---- Extracted data
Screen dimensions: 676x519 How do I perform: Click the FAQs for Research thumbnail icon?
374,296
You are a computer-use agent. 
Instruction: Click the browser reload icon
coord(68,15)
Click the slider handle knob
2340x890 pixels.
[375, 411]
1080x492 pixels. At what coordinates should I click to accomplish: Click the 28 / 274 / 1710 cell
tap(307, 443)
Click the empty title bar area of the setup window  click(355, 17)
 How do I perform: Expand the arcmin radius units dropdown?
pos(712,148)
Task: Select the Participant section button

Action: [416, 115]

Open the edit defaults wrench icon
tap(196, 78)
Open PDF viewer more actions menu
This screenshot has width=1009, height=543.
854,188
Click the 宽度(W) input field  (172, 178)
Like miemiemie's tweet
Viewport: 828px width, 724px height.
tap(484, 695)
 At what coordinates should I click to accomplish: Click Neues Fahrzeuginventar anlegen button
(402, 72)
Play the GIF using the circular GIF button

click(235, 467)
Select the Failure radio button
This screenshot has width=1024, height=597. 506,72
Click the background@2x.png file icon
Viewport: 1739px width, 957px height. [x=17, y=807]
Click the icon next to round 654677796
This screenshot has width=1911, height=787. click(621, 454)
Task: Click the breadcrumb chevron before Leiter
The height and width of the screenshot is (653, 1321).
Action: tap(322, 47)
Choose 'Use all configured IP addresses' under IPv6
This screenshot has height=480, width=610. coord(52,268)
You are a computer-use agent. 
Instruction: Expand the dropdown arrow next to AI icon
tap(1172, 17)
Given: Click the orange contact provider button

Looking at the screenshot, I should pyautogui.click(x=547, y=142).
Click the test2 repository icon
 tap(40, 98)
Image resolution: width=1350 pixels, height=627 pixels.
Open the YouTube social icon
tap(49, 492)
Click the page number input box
--------
> _Work required_: Copy, character for character, the lines from the line that holds "Click the test2 repository icon" through the final line of the records above.

> _Reply to the task_:
Click the test2 repository icon
 tap(40, 98)
Image resolution: width=1350 pixels, height=627 pixels.
Open the YouTube social icon
tap(49, 492)
Click the page number input box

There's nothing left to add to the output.